I have argued that the pre-recession levels of both were extraordinary and driven by the $8 trillion housing bubble. There was therefore no reason for us to get back to these levels unless the housing bubble re-inflated, which is probably not possible and certainly not desirable. In the case of the pre-recession level of consumption, we were spending at a pace that pushed the saving rate to zero. This is certainly not a good story if we think that people should have anything to live on in retirement other than their Social Security. Absent the run-up in housing wealth, they would not have chosen to spend at this pace.
In the case of housing, we were building way ahead of demand, which was evident by a record vacancy rate as early as 2002. It was inevitable that this overbuilding would lead to a sharp falloff in construction after the bubble's collapse.
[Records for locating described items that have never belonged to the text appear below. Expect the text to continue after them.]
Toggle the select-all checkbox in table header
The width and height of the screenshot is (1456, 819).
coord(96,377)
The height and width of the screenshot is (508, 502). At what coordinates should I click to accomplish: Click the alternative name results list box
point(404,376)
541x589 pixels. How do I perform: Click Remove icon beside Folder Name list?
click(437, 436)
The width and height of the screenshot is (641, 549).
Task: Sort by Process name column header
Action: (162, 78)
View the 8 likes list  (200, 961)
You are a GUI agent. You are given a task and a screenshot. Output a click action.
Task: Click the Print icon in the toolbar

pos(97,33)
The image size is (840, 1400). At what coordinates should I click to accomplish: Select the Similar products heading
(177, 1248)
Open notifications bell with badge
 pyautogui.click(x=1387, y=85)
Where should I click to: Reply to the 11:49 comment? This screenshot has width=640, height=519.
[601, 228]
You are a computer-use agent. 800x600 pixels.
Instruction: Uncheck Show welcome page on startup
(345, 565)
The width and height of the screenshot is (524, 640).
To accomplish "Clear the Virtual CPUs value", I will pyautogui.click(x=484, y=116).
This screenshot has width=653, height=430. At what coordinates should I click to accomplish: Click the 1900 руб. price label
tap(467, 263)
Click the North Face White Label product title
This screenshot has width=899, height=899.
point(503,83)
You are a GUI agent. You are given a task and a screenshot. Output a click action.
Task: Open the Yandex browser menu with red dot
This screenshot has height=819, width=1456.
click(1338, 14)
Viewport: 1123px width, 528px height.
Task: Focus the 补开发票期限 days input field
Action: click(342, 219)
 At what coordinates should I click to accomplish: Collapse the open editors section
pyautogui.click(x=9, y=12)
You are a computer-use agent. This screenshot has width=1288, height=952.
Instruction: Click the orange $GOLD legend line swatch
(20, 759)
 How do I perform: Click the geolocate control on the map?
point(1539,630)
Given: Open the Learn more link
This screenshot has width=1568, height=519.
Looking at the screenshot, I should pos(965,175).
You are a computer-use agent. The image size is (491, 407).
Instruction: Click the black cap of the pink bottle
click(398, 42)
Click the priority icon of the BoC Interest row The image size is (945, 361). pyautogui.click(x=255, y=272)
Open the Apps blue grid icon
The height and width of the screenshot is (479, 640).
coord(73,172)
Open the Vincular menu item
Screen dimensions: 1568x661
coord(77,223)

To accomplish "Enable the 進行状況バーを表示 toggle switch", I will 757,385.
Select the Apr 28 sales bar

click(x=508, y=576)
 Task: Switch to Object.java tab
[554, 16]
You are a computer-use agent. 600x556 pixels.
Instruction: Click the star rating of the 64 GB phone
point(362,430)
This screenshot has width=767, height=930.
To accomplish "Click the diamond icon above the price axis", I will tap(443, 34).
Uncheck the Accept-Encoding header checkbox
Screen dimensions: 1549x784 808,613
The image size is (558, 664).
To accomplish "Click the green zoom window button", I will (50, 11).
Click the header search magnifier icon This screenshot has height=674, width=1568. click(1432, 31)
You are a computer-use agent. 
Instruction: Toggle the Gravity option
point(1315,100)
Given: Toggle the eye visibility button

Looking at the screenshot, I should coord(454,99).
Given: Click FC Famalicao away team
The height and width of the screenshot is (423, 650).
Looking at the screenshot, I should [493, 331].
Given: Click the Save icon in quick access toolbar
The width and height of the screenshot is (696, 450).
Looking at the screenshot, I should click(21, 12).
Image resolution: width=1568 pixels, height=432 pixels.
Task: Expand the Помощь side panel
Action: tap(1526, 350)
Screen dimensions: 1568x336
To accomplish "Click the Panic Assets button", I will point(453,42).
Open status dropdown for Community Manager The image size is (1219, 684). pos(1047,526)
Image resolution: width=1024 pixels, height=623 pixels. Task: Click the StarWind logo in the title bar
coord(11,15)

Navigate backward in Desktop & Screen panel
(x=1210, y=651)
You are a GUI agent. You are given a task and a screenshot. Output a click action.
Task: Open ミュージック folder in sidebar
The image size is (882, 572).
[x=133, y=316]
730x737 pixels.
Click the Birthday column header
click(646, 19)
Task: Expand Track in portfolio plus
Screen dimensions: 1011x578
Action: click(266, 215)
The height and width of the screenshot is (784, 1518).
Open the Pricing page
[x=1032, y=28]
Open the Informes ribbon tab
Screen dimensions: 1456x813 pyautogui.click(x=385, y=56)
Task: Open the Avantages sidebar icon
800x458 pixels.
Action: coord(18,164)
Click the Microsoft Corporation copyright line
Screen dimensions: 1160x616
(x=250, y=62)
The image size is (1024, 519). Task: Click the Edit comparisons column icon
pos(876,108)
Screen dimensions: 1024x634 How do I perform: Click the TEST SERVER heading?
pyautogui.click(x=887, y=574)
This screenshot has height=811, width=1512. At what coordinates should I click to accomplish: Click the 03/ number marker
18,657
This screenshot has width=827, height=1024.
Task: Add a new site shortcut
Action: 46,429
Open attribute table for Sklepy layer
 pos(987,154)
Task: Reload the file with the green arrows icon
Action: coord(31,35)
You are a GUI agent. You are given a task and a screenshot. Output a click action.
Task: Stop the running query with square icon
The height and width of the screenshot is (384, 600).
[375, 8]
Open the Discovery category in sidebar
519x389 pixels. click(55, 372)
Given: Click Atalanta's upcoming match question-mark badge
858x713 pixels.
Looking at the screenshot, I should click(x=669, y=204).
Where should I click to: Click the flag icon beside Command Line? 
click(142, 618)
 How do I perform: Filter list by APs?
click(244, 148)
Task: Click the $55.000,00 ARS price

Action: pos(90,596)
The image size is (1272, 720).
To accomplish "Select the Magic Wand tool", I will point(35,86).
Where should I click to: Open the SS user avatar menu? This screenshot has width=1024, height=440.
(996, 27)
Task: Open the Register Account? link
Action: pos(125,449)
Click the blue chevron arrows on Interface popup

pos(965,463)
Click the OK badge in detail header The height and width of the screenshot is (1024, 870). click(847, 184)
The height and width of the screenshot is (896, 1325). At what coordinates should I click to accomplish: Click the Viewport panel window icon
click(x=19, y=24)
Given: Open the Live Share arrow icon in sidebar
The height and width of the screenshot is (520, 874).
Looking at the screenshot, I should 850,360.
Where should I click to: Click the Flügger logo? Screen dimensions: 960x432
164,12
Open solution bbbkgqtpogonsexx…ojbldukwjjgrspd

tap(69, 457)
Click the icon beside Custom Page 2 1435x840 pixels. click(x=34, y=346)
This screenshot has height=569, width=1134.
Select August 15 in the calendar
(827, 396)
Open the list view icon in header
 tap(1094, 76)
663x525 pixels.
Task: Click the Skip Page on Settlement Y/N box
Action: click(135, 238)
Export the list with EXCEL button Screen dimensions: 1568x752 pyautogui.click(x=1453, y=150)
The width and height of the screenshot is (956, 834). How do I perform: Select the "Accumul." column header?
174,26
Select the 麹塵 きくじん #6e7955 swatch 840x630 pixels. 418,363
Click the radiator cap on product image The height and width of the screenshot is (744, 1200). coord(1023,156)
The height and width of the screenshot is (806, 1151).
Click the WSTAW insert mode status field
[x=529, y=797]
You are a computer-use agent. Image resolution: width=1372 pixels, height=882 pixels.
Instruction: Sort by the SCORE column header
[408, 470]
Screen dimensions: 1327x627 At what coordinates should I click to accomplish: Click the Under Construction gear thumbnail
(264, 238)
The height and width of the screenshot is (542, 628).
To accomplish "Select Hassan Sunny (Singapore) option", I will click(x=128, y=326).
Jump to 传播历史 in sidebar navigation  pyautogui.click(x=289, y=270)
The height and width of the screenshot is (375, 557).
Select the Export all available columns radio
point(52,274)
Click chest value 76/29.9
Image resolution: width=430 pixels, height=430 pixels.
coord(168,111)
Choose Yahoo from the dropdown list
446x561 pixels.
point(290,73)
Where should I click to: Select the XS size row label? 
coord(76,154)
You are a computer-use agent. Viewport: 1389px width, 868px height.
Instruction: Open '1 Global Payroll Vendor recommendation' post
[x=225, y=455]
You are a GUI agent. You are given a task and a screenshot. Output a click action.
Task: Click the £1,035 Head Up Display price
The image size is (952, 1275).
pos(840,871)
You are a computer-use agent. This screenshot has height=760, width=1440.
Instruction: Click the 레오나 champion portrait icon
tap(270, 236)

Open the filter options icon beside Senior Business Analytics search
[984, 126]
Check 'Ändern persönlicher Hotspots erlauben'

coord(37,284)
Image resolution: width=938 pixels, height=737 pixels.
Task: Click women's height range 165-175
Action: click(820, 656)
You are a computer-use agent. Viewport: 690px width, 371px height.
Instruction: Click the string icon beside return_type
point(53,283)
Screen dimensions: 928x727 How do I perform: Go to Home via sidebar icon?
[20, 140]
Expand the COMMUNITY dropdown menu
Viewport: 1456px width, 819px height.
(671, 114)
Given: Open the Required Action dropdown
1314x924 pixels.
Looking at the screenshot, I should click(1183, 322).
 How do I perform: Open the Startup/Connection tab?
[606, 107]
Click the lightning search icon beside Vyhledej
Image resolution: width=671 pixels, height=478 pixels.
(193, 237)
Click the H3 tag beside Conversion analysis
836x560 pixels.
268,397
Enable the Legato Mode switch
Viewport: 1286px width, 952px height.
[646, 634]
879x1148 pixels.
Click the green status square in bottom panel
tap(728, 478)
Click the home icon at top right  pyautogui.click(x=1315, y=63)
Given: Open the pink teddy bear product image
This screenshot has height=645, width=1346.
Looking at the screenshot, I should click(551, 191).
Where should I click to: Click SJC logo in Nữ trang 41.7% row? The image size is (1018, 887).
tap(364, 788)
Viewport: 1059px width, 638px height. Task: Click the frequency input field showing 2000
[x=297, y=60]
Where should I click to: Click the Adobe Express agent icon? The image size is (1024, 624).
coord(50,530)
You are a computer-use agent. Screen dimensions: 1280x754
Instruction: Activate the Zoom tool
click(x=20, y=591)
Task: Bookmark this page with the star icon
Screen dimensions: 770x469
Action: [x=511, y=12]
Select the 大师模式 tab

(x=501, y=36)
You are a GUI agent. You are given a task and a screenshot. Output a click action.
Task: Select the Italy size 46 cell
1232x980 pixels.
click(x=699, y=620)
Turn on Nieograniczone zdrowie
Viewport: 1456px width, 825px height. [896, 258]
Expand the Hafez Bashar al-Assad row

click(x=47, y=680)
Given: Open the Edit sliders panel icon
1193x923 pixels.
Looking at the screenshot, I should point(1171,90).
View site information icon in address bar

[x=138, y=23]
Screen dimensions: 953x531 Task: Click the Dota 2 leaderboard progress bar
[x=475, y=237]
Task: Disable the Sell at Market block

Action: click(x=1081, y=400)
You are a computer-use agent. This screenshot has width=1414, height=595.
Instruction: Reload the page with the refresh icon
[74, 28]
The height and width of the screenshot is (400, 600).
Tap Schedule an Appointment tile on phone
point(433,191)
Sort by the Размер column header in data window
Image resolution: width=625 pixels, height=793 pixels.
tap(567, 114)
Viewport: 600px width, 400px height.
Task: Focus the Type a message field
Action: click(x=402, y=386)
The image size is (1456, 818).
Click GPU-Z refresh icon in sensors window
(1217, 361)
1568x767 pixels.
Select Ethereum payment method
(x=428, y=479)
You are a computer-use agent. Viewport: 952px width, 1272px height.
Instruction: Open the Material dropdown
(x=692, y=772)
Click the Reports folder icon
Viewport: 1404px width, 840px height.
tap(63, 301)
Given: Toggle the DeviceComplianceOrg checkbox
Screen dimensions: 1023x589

We are now finally seeing some growth in this sector, but this is only likely to bring us back to post-war averages of 3-4 percent of GDP in residential construction, not the 6.1 percent bubble peak.
Finally, Greg is correct that we don't absolutely need an increase in net exports to get back to full employment on a sustainable growth path, the question is whether there is a plausible alternative. The government could certainly start spending enough money tomorrow to get the economy back to full employment, but I don't think anyone believes that it is politically feasible, regardless of the outcome of the November elections.
We have extensive research that shows that neither consumption nor investment are especially sensitive to interest rates (the former probably more so than the latter). This means that the likelihood that the Fed could somehow prompt enough of either or both to get the economy back to full employment seems remote, especially when it is already up against the zero bound for short-term interest rates.